[Saved data entries]
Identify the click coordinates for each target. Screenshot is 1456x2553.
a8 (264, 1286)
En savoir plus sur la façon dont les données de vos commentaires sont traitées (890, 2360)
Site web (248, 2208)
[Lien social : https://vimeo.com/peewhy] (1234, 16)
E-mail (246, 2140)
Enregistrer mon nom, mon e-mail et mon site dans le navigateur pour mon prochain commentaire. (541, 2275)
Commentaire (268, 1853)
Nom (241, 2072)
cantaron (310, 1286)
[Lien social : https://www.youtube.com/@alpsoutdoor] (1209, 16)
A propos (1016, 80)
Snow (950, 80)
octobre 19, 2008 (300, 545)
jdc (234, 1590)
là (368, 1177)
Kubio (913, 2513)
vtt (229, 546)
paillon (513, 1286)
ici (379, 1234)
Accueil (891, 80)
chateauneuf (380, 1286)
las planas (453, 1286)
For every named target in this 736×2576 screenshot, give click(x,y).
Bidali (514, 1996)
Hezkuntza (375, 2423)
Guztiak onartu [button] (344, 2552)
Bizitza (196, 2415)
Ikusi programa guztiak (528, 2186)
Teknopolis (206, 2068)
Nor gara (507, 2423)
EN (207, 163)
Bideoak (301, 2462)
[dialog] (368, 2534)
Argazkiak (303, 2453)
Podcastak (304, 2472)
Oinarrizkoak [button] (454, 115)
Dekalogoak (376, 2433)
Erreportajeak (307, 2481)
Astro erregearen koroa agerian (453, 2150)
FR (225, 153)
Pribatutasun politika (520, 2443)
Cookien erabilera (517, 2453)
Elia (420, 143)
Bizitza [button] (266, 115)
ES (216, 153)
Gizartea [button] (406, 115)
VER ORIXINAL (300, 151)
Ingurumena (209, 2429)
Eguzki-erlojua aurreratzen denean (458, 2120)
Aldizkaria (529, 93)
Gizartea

• _TO DO_:
Output only the lines from the one with "Ikusi programa guztiak (528, 2186)" through the last line of the entries above; please keep them exact.

• _ANSWER TO THIS PROBLEM_:
Ikusi programa guztiak (528, 2186)
Teknopolis (206, 2068)
Nor gara (507, 2423)
EN (207, 163)
Bideoak (301, 2462)
[dialog] (368, 2534)
Argazkiak (303, 2453)
Podcastak (304, 2472)
Oinarrizkoak [button] (454, 115)
Dekalogoak (376, 2433)
Erreportajeak (307, 2481)
Astro erregearen koroa agerian (453, 2150)
FR (225, 153)
Pribatutasun politika (520, 2443)
Cookien erabilera (517, 2453)
Elia (420, 143)
Bizitza [button] (266, 115)
ES (216, 153)
Gizartea [button] (406, 115)
VER ORIXINAL (300, 151)
Ingurumena (209, 2429)
Eguzki-erlojua aurreratzen denean (458, 2120)
Aldizkaria (529, 93)
Gizartea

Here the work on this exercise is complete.